# ЗАДАНИЯ
a) Ответьте на вопросы по отрывку о балете «Светлый ручей»:
(i) Кто ставил этот балет в Большом театре?
(ii) Где развертывалось действие балета?
(iii) Какой год считается официальной датой основания балетной труппы?
b) Перепишите без изменений часть отрывка о балете «Светлый ручей» от слов «Действие балета развертывалось» вплоть до слов «на современном материале.» включительно.

# ФРАГМЕНТ ТЕКСТА
··········
После возвращения с гастролей мы с Суламифью начали работать над балетом "Светлый ручей" Д. Д. Шостаковича, который в это время ставился в Большом театре Ф. В. Лопуховым. Режиссуру осуществлял Б. Мордвинов. Партии Классической танцовщицы и Классического танцовщика кроме нас исполняли также Ольга Лепешинская и Алексей Ермолаев.
Действие балета развертывалось в кубанском колхозе. Главные персонажи - наши современники. В балете происходила масса комических несообразностей, пока на празднике урожая все перипетии благополучно не завершались.
"Светлый ручей" был третьим по счету балетом Ф. В. Лопухова, поставленным им в Ленинградском Малом театре оперы и балета, - после "Арлекинады" на музыку Дриго и "Коппелии" Делиба, наново пересочиненных балетмейстером. Спектакли определяли лирико-комедийный репертуар балетной труппы (1933 год считается официальной датой основания труппы, организатором и руководителем которой стал Лопухов). Именно балетная комедия размежевывала тогда МАЛЕГОТ с ГАТОБом и, как писал Лопухов, "открывала новые сферы".
 А. М. Лиепа - Франц. 'Коппелия' Л. Делиба
"Светлый ручей" продолжал эти искания на современном материале.
··········
# ИСХОДНЫЕ МАТЕРИАЛЫ
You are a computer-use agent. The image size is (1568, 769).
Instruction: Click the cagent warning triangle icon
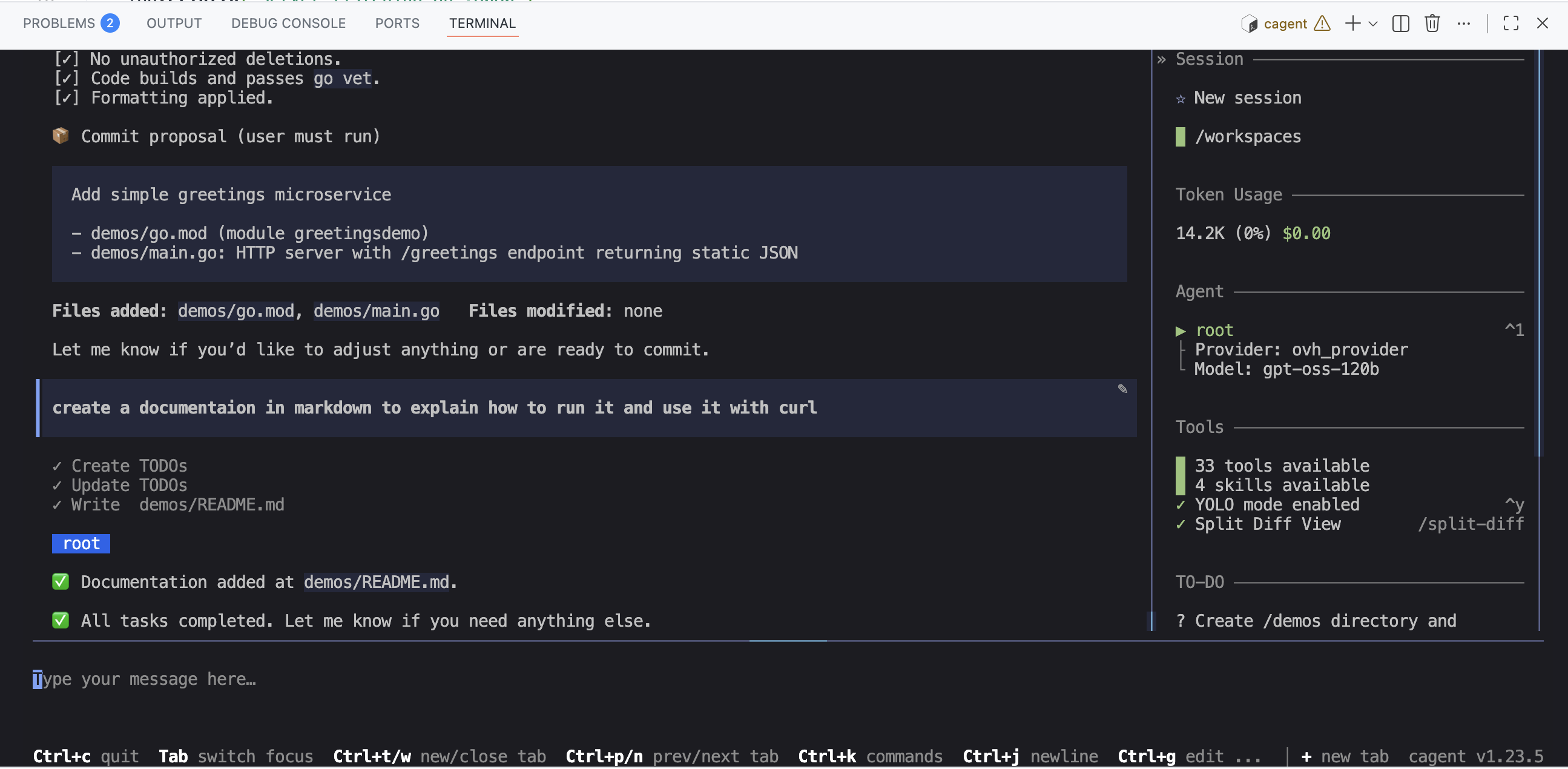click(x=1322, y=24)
··········
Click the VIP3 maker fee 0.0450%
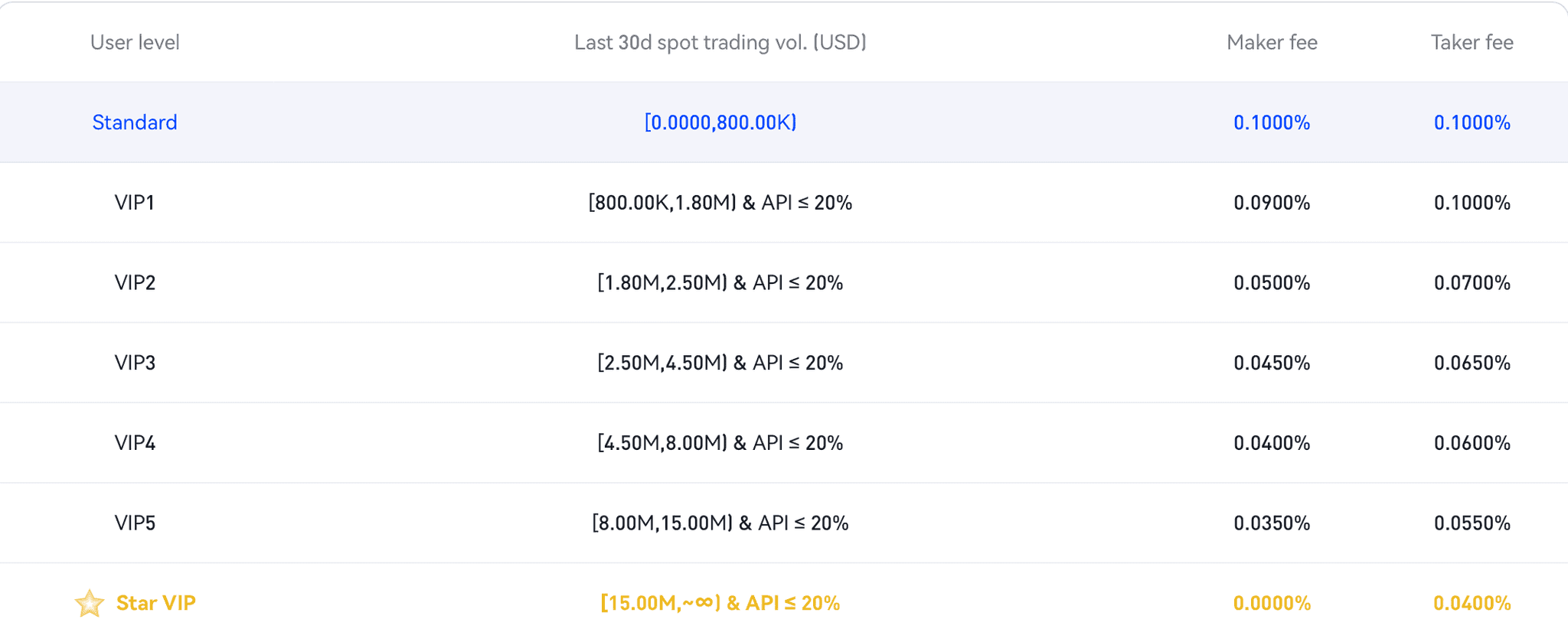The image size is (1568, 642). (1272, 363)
··········
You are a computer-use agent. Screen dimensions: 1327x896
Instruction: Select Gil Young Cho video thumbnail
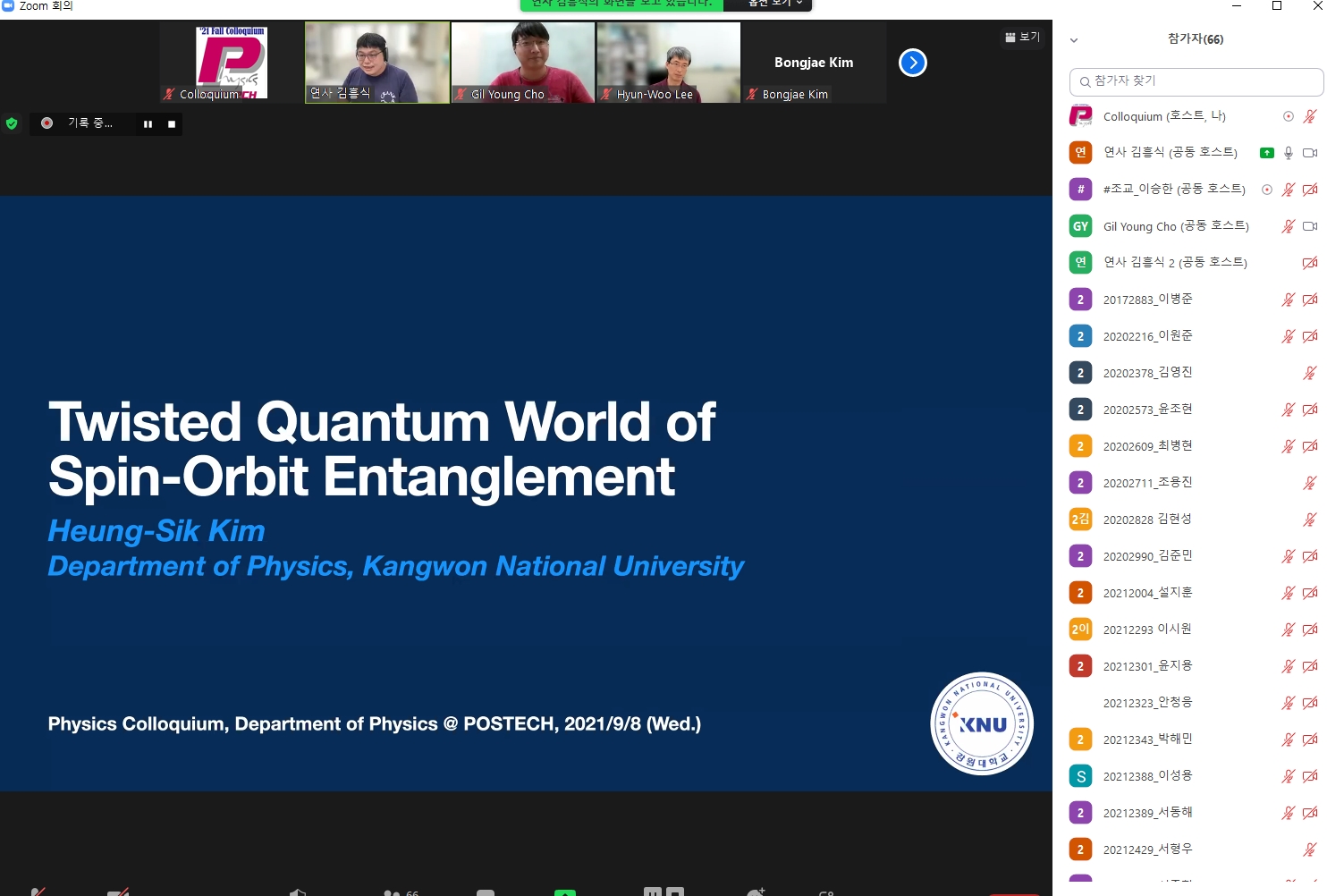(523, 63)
··········
# ОТВЕТЫ К ЗАДАНИЯМ
a)
(i) Ф. В. Лопухов.
(ii) В кубанском колхозе.
(iii) 1933 год.

b)
Действие балета развертывалось в кубанском колхозе. Главные персонажи - наши современники. В балете происходила масса комических несообразностей, пока на празднике урожая все перипетии благополучно не завершались.
"Светлый ручей" был третьим по счету балетом Ф. В. Лопухова, поставленным им в Ленинградском Малом театре оперы и балета, - после "Арлекинады" на музыку Дриго и "Коппелии" Делиба, наново пересочиненных балетмейстером. Спектакли определяли лирико-комедийный репертуар балетной труппы (1933 год считается официальной датой основания труппы, организатором и руководителем которой стал Лопухов). Именно балетная комедия размежевывала тогда МАЛЕГОТ с ГАТОБом и, как писал Лопухов, "открывала новые сферы".
 А. М. Лиепа - Франц. 'Коппелия' Л. Делиба
"Светлый ручей" продолжал эти искания на современном материале.